Chris Stamey – Anything Is Possible (Label 51 Recordings) 13th Floor Album Review
On his latest album Anything Is Possible, Chris Stamey, a founding member of The dBs, finely crafts a record of musical memory, stitched together from echoes of past masters, fleeting lyrical references, and the enduring emotional architecture of classic pop.
Across eleven tracks, Stamey channels a lifetime of listening, reflecting, and reinterpreting, bringing the ghosts of Brian Wilson, David Bowie and others from earlier in the twentieth century into the present.
The calibre of collaborators on Anything Is Possible speaks volumes about the esteem in which Stamey is held within the musical community. Across the album, he is joined by kindred spirits like The Lemon Twigs, whose layered harmonies enrich several early tracks, and Marshall Crenshaw, whose appearance on Meet Me in Midtown injects vintage power pop swagger. The album also features contributions from a host of respected musicians, including members of Wilco, The dB’s, and Brian Wilson’s touring band, adding further polish to the arrangements.

From the opening track, I’d Be Lost Without You, Stamey sets a tone of earnest classicism. “I’d be lost without you, tangled up in blue”; he sings, invoking Dylan as emotional shorthand for love and confusion. High and clear vocals ride above echoing drums and harmonies that shimmer. The song’s structure is deceptively simple, punctuated by stops and starts that give it a soft grandeur.
The title track, Anything Is Possible, is a sonic and lyrical tapestry. From the first bars, Beatlesque motifs abound, there are melodic turns, lyrical references (“I heard the story on the news today”), and the sonic palette of mid-period McCartney.
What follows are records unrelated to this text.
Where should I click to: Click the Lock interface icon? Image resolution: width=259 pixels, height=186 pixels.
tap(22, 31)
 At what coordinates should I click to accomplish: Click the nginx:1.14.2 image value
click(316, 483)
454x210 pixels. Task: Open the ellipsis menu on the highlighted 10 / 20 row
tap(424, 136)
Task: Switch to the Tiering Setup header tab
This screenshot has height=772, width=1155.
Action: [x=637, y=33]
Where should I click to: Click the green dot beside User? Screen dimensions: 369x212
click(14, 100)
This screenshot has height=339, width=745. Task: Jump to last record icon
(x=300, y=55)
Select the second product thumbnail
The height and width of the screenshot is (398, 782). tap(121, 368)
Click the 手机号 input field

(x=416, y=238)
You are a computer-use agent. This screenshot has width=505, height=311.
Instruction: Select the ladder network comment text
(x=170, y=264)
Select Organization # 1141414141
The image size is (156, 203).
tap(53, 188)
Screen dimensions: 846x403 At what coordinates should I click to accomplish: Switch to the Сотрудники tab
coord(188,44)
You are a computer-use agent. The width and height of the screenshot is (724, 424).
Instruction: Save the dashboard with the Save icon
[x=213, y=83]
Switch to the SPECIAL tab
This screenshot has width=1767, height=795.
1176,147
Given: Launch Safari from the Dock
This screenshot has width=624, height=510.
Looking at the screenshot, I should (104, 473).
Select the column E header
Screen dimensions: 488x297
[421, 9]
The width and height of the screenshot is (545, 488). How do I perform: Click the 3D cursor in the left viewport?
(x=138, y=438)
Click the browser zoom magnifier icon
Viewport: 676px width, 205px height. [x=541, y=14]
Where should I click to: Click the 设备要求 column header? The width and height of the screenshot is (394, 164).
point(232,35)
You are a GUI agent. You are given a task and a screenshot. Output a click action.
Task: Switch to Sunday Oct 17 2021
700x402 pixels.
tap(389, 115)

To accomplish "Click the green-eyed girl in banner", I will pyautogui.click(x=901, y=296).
After All This Time slows the tempo to a contemplative sway. Keyboards give way to restrained guitar, while Stamey’s clear and quietly authoritative vocals float above a swelling arrangement. The lyrics unfold like a letter unsent, “Unable to return your picture to its frame”, a graceful image of emotional stasis. As the instrumentation glides and recedes, the passage of time is evoked.
Then comes the brash, brass tinged invitation of “Meet Me in Midtown.” It bursts open with crashing guitars and a trumpet line that dances through a polished power-pop arrangement. It’s the album’s most upbeat track, offering a “place we can chase away our blues” and culminating in an irresistible sing-along. Yet beneath the exuberance is a yearning for a private space in a bustling city.
The Brian Wilson cover Don’t Talk (Put Your Head on My Shoulder) is tackled with reverence and subtle reinvention. Led by strings and voice, the arrangement carries fragility, drama, and tension. It feels that the song could collapse under the weight of its own quiet longing, with the title sounding less like an offer than a plea.
When My Ship Comes In slows things further, letting brass and strings breathe. Its beauty lies in restraint: gentle textures and a vocal delivery that is apprehensive, as well as hopeful. The slow pacing mimics a dream of reunion deferred.
There’s uplift in In a Lonely Place, where drums and guitars come forward, and the springy rhythm gives it a sense of defiance. Elsewhere, Once, On a Summer’s Day stretches time, piano notes punctuating a slow shuffle, while brass weaves emotion through the spaces in between.
Done With Love swings playfully, listing grievances against romance but delivering them wryly. A mid-song keys interlude lightens the mood. “Au Revoir and Goodbye” begins dramatically before drifting into a fairground waltz, a violin solo, and woodwind flourishes that shift the tone.
The album closes with Leaves in the Wind, which is gentle, meditative, and pastoral. The rhythm sways with subtle shifts, bass guiding it forward. The lyric “another time, another place / a love that time cannot erase” could stand for the entire album, the way popular music is always echoing somewhere between then and now, looking hopefully for something in the past to move us forward.
In Anything Is Possible, Stamey revisits musical history from the ‘60s, ‘70s and earlier, converses with it, and brings the past alive with his present day collaborators. The result is a deeply felt remembrance that popular music is an emotional archive, full of gems that can be polished and made new.